To-do item: Render the lines that follow as a JSON list of strings, with one string for each line and blank lines omitted.
/---
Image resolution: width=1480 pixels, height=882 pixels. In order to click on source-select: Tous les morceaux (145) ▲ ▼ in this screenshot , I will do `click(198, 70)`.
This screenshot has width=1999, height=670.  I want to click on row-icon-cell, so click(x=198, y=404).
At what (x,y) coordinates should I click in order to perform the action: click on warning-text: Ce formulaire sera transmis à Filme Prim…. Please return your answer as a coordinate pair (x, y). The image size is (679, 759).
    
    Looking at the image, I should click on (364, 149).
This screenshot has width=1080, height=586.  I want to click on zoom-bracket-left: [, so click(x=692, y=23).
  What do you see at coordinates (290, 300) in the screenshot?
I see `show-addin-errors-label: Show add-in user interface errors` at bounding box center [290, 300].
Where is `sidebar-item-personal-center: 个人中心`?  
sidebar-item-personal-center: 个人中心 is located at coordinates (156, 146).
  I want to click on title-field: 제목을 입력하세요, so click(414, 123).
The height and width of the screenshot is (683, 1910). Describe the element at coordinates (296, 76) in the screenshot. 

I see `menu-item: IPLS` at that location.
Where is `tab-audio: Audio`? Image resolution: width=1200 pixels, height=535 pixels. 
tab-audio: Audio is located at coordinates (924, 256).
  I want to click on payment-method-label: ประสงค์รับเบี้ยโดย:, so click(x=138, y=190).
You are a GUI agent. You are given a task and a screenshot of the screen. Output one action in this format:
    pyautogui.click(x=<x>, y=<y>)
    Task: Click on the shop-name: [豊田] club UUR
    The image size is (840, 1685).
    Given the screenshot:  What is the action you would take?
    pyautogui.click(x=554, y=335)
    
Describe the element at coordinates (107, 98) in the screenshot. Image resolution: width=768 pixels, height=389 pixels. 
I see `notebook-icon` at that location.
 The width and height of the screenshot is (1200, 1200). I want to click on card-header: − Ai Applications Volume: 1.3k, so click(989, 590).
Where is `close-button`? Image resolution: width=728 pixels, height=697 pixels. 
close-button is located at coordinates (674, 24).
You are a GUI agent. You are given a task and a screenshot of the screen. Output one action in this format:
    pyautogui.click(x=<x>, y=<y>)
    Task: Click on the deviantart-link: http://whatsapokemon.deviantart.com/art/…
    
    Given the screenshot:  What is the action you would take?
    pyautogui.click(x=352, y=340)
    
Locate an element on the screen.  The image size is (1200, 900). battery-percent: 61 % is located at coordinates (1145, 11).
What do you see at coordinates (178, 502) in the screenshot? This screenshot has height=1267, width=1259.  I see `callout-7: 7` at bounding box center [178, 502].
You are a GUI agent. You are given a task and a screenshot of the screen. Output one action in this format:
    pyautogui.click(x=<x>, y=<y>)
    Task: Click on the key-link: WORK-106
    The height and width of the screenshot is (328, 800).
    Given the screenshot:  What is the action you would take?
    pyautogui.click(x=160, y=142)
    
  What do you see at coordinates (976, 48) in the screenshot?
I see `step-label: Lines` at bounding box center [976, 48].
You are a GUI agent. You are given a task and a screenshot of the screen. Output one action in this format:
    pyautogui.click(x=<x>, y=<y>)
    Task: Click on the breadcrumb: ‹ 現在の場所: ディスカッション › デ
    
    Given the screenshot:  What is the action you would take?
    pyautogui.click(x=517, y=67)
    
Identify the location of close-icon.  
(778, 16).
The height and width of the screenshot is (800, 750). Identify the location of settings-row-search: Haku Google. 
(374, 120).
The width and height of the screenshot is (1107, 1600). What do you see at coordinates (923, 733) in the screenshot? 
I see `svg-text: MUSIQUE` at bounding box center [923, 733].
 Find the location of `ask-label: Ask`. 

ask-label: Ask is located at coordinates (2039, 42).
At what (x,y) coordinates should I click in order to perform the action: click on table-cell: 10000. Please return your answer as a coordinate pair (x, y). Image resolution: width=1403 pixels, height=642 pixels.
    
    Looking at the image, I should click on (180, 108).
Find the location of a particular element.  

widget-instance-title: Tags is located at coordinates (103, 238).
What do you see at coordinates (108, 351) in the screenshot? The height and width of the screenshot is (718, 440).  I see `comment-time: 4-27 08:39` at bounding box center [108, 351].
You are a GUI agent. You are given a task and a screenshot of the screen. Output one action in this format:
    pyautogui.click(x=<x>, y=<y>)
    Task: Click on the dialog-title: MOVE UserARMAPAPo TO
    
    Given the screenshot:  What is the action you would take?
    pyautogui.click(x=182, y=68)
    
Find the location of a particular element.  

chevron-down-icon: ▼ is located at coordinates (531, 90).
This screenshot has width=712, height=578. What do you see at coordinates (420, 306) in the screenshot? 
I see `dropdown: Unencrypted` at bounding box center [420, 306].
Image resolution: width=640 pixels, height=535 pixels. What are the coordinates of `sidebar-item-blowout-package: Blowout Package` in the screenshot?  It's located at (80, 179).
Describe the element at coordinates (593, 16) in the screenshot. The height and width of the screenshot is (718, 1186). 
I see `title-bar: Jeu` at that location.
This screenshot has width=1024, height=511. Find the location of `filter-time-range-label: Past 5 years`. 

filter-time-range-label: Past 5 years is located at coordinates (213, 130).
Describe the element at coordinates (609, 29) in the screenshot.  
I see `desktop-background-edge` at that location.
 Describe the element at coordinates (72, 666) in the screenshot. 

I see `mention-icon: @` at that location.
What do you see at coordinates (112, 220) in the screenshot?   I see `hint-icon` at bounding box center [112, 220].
\---
Written response:
[
  "Image resolution: width=1480 pixels, height=882 pixels. In order to click on source-select: Tous les morceaux (145) ▲ ▼ in this screenshot , I will do `click(198, 70)`.",
  "This screenshot has width=1999, height=670.  I want to click on row-icon-cell, so click(x=198, y=404).",
  "At what (x,y) coordinates should I click in order to perform the action: click on warning-text: Ce formulaire sera transmis à Filme Prim…. Please return your answer as a coordinate pair (x, y). The image size is (679, 759).",
  "    Looking at the image, I should click on (364, 149).",
  "This screenshot has width=1080, height=586.  I want to click on zoom-bracket-left: [, so click(x=692, y=23).",
  "  What do you see at coordinates (290, 300) in the screenshot?",
  "I see `show-addin-errors-label: Show add-in user interface errors` at bounding box center [290, 300].",
  "Where is `sidebar-item-personal-center: 个人中心`?  ",
  "sidebar-item-personal-center: 个人中心 is located at coordinates (156, 146).",
  "  I want to click on title-field: 제목을 입력하세요, so click(414, 123).",
  "The height and width of the screenshot is (683, 1910). Describe the element at coordinates (296, 76) in the screenshot. ",
  "I see `menu-item: IPLS` at that location.",
  "Where is `tab-audio: Audio`? Image resolution: width=1200 pixels, height=535 pixels. ",
  "tab-audio: Audio is located at coordinates (924, 256).",
  "  I want to click on payment-method-label: ประสงค์รับเบี้ยโดย:, so click(x=138, y=190).",
  "You are a GUI agent. You are given a task and a screenshot of the screen. Output one action in this format:",
  "    pyautogui.click(x=<x>, y=<y>)",
  "    Task: Click on the shop-name: [豊田] club UUR",
  "    The image size is (840, 1685).",
  "    Given the screenshot:  What is the action you would take?",
  "    pyautogui.click(x=554, y=335)",
  "Describe the element at coordinates (107, 98) in the screenshot. Image resolution: width=768 pixels, height=389 pixels. ",
  "I see `notebook-icon` at that location.",
  " The width and height of the screenshot is (1200, 1200). I want to click on card-header: − Ai Applications Volume: 1.3k, so click(989, 590).",
  "Where is `close-button`? Image resolution: width=728 pixels, height=697 pixels. ",
  "close-button is located at coordinates (674, 24).",
  "You are a GUI agent. You are given a task and a screenshot of the screen. Output one action in this format:",
  "    pyautogui.click(x=<x>, y=<y>)",
  "    Task: Click on the deviantart-link: http://whatsapokemon.deviantart.com/art/…",
  "    Given the screenshot:  What is the action you would take?",
  "    pyautogui.click(x=352, y=340)",
  "Locate an element on the screen.  The image size is (1200, 900). battery-percent: 61 % is located at coordinates (1145, 11).",
  "What do you see at coordinates (178, 502) in the screenshot? This screenshot has height=1267, width=1259.  I see `callout-7: 7` at bounding box center [178, 502].",
  "You are a GUI agent. You are given a task and a screenshot of the screen. Output one action in this format:",
  "    pyautogui.click(x=<x>, y=<y>)",
  "    Task: Click on the key-link: WORK-106",
  "    The height and width of the screenshot is (328, 800).",
  "    Given the screenshot:  What is the action you would take?",
  "    pyautogui.click(x=160, y=142)",
  "  What do you see at coordinates (976, 48) in the screenshot?",
  "I see `step-label: Lines` at bounding box center [976, 48].",
  "You are a GUI agent. You are given a task and a screenshot of the screen. Output one action in this format:",
  "    pyautogui.click(x=<x>, y=<y>)",
  "    Task: Click on the breadcrumb: ‹ 現在の場所: ディスカッション › デ",
  "    Given the screenshot:  What is the action you would take?",
  "    pyautogui.click(x=517, y=67)",
  "Identify the location of close-icon.  ",
  "(778, 16).",
  "The height and width of the screenshot is (800, 750). Identify the location of settings-row-search: Haku Google. ",
  "(374, 120).",
  "The width and height of the screenshot is (1107, 1600). What do you see at coordinates (923, 733) in the screenshot? ",
  "I see `svg-text: MUSIQUE` at bounding box center [923, 733].",
  " Find the location of `ask-label: Ask`. ",
  "ask-label: Ask is located at coordinates (2039, 42).",
  "At what (x,y) coordinates should I click in order to perform the action: click on table-cell: 10000. Please return your answer as a coordinate pair (x, y). Image resolution: width=1403 pixels, height=642 pixels.",
  "    Looking at the image, I should click on (180, 108).",
  "Find the location of a particular element.  ",
  "widget-instance-title: Tags is located at coordinates (103, 238).",
  "What do you see at coordinates (108, 351) in the screenshot? The height and width of the screenshot is (718, 440).  I see `comment-time: 4-27 08:39` at bounding box center [108, 351].",
  "You are a GUI agent. You are given a task and a screenshot of the screen. Output one action in this format:",
  "    pyautogui.click(x=<x>, y=<y>)",
  "    Task: Click on the dialog-title: MOVE UserARMAPAPo TO",
  "    Given the screenshot:  What is the action you would take?",
  "    pyautogui.click(x=182, y=68)",
  "Find the location of a particular element.  ",
  "chevron-down-icon: ▼ is located at coordinates (531, 90).",
  "This screenshot has width=712, height=578. What do you see at coordinates (420, 306) in the screenshot? ",
  "I see `dropdown: Unencrypted` at bounding box center [420, 306].",
  "Image resolution: width=640 pixels, height=535 pixels. What are the coordinates of `sidebar-item-blowout-package: Blowout Package` in the screenshot?  It's located at (80, 179).",
  "Describe the element at coordinates (593, 16) in the screenshot. The height and width of the screenshot is (718, 1186). ",
  "I see `title-bar: Jeu` at that location.",
  "This screenshot has width=1024, height=511. Find the location of `filter-time-range-label: Past 5 years`. ",
  "filter-time-range-label: Past 5 years is located at coordinates (213, 130).",
  "Describe the element at coordinates (609, 29) in the screenshot.  ",
  "I see `desktop-background-edge` at that location.",
  " Describe the element at coordinates (72, 666) in the screenshot. ",
  "I see `mention-icon: @` at that location.",
  "What do you see at coordinates (112, 220) in the screenshot?   I see `hint-icon` at bounding box center [112, 220]."
]